RSU Grants (in lieu of cash)8,011 RSUs (granted Jun 1, 2024); 9,171 RSUs (granted Sep 1, 2024); 8,648 RSUs (granted Dec 1, 2024). Each partially vested monthly over three months with remaining vest on 2025 dates.
Options Outstanding (exercisable within 60 days, 12/31/24)8,635 options

Notes: The RSUs granted to Ms. Nguyen in 2024 were issued in lieu of cash fees and vest on time-based schedules; no director-specific performance metrics were disclosed for these awards.

Performance Compensation

FeatureDetail
Performance-linked elements for DirectorNone disclosed for Ms. Nguyen’s 2024 RSUs (time-based vesting of fee-in-lieu grants).
Compensation Committee oversightDevelops/approves executive and director pay programs, incentive plans, and maintains the Clawback & Forfeiture Policy.

Other Directorships & Interlocks

CategoryDetail
Current public company boards (outside VNRX)None disclosed in biography.
Committee interlocksNo compensation committee interlocks disclosed. (Not mentioned in proxy.)

Expertise & Qualifications

  • Global HR leadership across technology, fintech, and financial services; experience in business transformation, reorganizations, workforce planning, crisis management, M&A, and HR strategy for new market expansion.
  • Education: B.S. Psychology (Honors), University of New South Wales (Sydney, Australia).
  • Fit to roles: Skills align with chairing Compensation (pay design, talent strategy) and serving on N&G (succession, board composition, ESG oversight).

Equity Ownership

ComponentShares
Directly owned36,686
Options exercisable within 60 days8,635
RSUs settleable within 60 days17,182
Indirect (spouse)30,556
Total beneficial ownership93,059 (<1% of outstanding)
Shares pledged as collateralNone disclosed

Governance Assessment

  • Strengths

    • Independent director; chairs Compensation and serves on N&G, placing her at the center of pay governance, succession, and ESG oversight.
    • Board-level engagement meets threshold; formal governance improvements include a clawback policy and prohibition on hedging by directors and employees.
    • Alignment: elected to receive part of 2024 fees in equity (RSUs), increasing ownership alignment.
  • Watch items / potential risks

    • Compensation Committee held no regular meetings in 2024 (actions by written consent 10x), which may warrant monitoring for process robustness given her chair role.
    • Company disclosed ongoing remediation of material weaknesses in internal control and going concern considerations; although not specific to Ms.

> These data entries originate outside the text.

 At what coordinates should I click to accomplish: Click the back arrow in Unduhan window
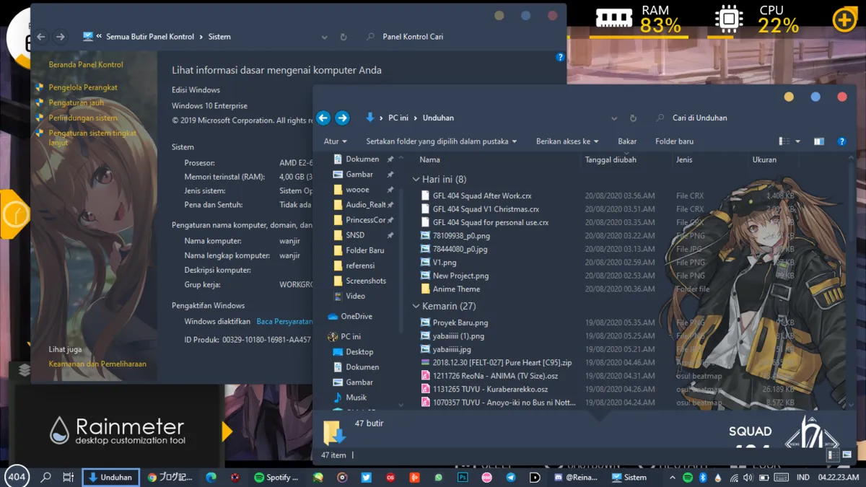tap(323, 118)
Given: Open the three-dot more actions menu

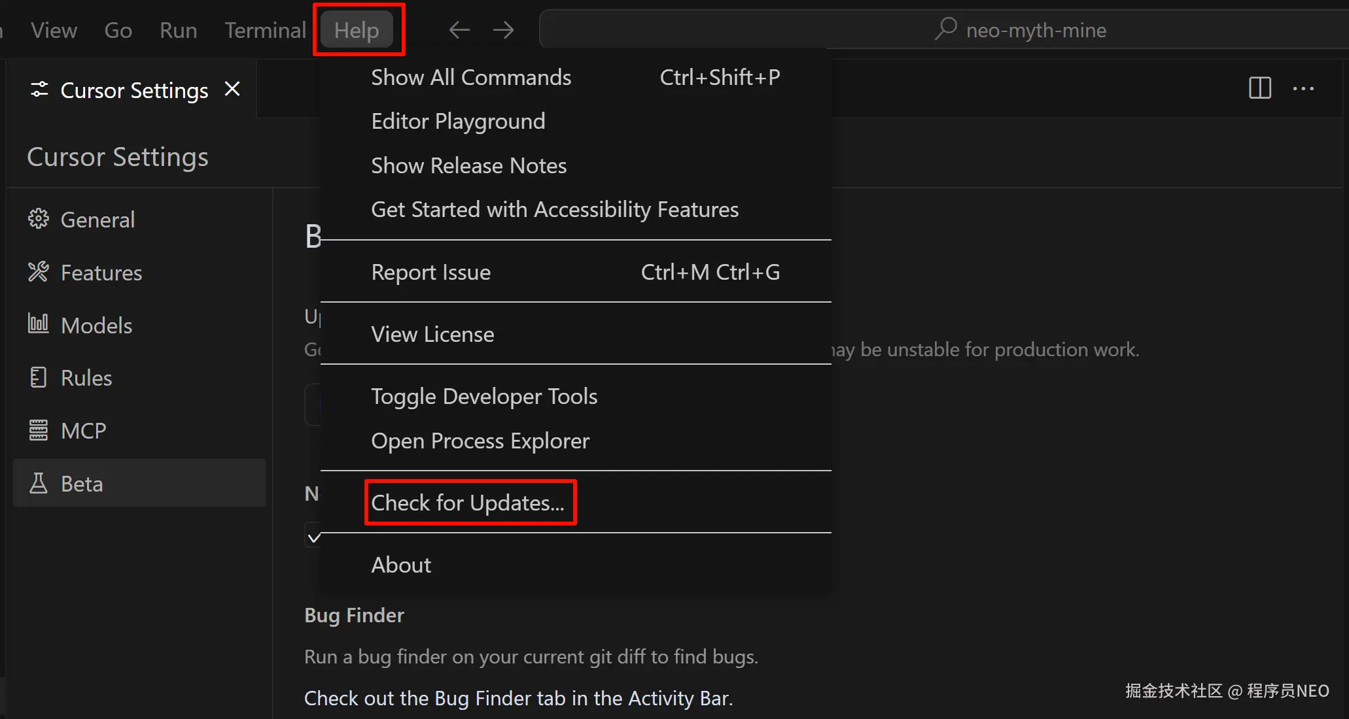Looking at the screenshot, I should coord(1303,88).
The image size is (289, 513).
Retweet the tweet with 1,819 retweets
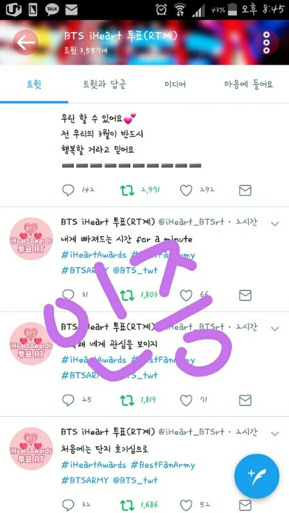click(x=127, y=400)
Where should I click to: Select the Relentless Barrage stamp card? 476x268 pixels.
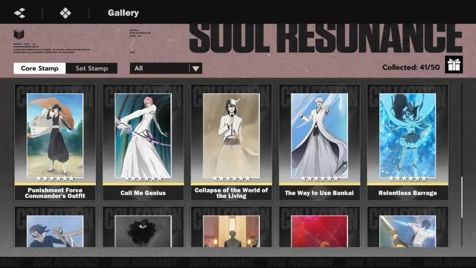click(407, 142)
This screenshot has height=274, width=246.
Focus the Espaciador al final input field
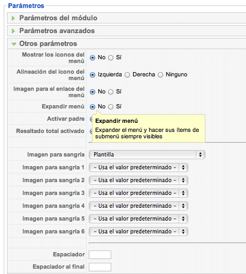100,267
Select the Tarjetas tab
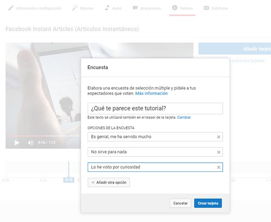 182,8
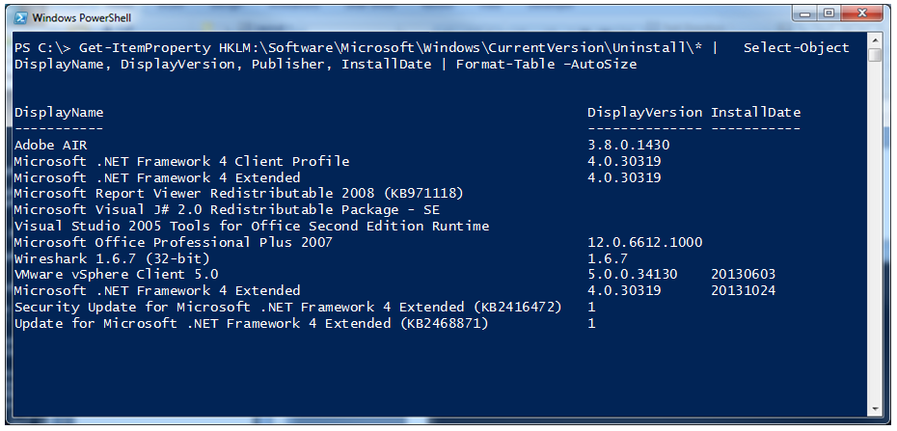The image size is (897, 431).
Task: Click the version number 12.0.6612.1000
Action: tap(644, 242)
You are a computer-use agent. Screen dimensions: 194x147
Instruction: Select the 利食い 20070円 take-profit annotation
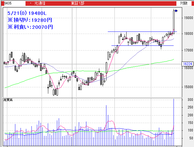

Nguyen, it increases the importance of rigorous committee oversight.
    • Related-party transaction policy relies on Audit Committee review rather than a separate written policy, which can be less prescriptive; no transactions involving Ms. Nguyen were disclosed.
  • Signals affecting investor confidence

    • As Compensation Chair, Ms. Nguyen oversees executive incentive design and the clawback framework, both key for pay-for-performance alignment amid capital-raising and commercialization efforts.
    • Beneficial ownership is <1%; however, she increased equity exposure via fee-in-lieu RSUs in 2024; no pledging disclosed.